In this example, we walk through how you can combine retrieval results from multiple queries and multiple indexes.

The retrieved nodes will be returned as the top-k across all queries and indexes, as well as handling de-duplication of any nodes.

python
import os
import openai

os.environ["OPENAI_API_KEY"] = "sk-..."
openai.api_key = os.environ["OPENAI_API_KEY"]

Setup

For this notebook, we will use two very similar pages of our documentation, each stored in a separaete index.

python
from llama_index.core import SimpleDirectoryReader

documents_1 = SimpleDirectoryReader(
    input_files=["../../community/integrations/vector_stores.md"]
).load_data()
documents_2 = SimpleDirectoryReader(
    input_files=["../../module_guides/storing/vector_stores.md"]
).load_data()
python
from llama_index.core import VectorStoreIndex

index_1 = VectorStoreIndex.from_documents(documents_1)
index_2 = VectorStoreIndex.from_documents(documents_2)

Fuse the Indexes!

In this step, we fuse our indexes into a single retriever. This retriever will also generate augment our query by generating extra queries related to the original question, and aggregate the results.

This setup will query 4 times, once with your original query, and generate 3 more queries.

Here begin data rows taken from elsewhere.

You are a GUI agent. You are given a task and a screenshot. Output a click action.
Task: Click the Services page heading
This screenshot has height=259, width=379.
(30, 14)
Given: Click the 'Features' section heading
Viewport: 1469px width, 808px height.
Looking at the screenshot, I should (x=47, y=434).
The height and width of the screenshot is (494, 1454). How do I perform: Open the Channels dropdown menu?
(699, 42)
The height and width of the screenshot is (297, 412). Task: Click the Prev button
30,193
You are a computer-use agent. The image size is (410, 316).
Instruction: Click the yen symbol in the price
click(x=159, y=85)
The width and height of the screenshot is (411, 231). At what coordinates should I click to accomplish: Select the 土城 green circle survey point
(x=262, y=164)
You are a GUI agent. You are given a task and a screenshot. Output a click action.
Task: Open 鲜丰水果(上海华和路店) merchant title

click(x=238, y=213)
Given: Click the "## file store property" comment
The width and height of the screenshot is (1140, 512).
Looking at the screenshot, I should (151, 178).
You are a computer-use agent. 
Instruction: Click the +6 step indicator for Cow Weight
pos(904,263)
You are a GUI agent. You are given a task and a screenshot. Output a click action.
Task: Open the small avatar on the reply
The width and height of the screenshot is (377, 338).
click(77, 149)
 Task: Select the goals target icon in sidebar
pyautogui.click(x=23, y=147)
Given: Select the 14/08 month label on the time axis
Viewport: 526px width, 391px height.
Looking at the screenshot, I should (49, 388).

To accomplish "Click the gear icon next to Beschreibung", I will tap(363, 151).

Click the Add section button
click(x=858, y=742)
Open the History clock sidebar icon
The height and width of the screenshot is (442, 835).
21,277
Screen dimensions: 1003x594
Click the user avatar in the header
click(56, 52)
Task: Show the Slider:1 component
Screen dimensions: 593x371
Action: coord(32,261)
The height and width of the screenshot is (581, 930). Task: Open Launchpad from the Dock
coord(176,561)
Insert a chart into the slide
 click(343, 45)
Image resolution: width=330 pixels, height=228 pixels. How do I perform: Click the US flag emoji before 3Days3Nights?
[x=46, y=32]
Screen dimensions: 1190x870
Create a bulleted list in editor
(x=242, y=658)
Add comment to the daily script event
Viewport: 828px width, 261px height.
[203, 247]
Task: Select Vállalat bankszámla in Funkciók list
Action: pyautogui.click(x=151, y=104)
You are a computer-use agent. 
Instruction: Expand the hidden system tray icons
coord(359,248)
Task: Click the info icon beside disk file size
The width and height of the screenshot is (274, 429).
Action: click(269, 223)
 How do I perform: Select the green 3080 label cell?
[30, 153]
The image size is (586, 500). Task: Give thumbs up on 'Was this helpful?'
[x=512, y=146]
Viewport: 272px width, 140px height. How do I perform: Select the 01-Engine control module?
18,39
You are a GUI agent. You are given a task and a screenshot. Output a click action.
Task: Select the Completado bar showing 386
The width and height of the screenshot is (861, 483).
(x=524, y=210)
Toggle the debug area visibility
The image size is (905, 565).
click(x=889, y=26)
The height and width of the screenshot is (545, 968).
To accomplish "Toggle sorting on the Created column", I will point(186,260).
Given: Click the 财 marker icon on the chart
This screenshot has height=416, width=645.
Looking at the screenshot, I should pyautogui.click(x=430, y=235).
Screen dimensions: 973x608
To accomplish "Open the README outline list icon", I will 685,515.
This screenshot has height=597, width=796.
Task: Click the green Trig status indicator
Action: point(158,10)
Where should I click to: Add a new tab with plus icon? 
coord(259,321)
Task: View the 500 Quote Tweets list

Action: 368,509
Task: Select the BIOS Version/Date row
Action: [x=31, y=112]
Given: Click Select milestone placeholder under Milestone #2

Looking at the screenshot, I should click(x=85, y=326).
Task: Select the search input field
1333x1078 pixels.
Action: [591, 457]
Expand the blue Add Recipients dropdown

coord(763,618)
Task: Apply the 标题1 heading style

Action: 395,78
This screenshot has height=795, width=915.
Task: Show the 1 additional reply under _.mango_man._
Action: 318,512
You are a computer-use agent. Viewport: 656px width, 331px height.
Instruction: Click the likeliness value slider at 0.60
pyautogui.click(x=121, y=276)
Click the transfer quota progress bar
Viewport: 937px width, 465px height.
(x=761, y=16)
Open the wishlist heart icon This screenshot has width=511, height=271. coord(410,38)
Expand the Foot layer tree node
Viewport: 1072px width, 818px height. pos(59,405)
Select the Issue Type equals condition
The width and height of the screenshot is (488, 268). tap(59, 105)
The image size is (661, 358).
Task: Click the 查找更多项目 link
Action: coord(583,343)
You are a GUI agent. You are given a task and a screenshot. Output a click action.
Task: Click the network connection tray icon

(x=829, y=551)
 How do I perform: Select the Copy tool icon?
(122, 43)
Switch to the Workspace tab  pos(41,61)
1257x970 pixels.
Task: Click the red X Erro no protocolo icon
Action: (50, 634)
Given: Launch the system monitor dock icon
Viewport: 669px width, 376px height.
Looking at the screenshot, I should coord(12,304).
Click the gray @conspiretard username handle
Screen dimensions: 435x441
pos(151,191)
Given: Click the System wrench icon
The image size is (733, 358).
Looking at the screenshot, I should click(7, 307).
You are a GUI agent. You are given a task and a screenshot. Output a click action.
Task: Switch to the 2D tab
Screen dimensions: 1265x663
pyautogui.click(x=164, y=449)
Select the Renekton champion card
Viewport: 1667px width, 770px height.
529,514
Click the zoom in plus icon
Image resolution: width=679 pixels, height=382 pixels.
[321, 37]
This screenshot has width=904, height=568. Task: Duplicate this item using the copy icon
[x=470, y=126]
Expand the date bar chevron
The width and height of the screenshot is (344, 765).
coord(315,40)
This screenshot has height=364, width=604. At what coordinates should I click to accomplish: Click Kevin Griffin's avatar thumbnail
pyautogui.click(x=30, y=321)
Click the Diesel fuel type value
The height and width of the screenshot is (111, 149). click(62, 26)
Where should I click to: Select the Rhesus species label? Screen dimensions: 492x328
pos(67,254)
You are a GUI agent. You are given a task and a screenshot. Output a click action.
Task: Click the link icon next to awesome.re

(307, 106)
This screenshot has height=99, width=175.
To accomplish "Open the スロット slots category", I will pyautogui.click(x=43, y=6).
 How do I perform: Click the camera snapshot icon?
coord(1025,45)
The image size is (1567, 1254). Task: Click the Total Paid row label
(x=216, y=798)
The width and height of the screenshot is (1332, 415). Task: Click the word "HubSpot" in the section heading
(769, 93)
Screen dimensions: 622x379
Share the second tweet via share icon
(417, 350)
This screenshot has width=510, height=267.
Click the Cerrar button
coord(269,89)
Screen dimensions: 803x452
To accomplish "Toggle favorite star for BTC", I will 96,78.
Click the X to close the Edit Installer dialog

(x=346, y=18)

By default, it uses the following prompt to generate extra queries:

python
QUERY_GEN_PROMPT = (
    "You are a helpful assistant that generates multiple search queries based on a "
    "single input query. Generate {num_queries} search queries, one on each line, "
    "related to the following input query:\n"
    "Query: {query}\n"
    "Queries:\n"
)
python
from llama_index.core.retrievers import QueryFusionRetriever

retriever = QueryFusionRetriever(
    [index_1.as_retriever(), index_2.as_retriever()],
    similarity_top_k=2,
    num_queries=4,  # set this to 1 to disable query generation
    use_async=True,
    verbose=True,
    # query_gen_prompt="...",  # we could override the query generation prompt here
)
python
# apply nested async to run in a notebook
import nest_asyncio

nest_asyncio.apply()
python
nodes_with_scores = retriever.retrieve("How do I setup a chroma vector store?")
python
for node in nodes_with_scores:
    print(f"Score: {node.score:.2f} - {node.text[:100]}...")

Use in a Query Engine!

Now, we can plug our retriever into a query engine to synthesize natural language responses.

python
from llama_index.core.query_engine import RetrieverQueryEngine

query_engine = RetrieverQueryEngine.from_args(retriever)
python
response = query_engine.query(
    "How do I setup a chroma vector store? Can you give an example?"
)
python
from llama_index.core.response.notebook_utils import display_response

display_response(response)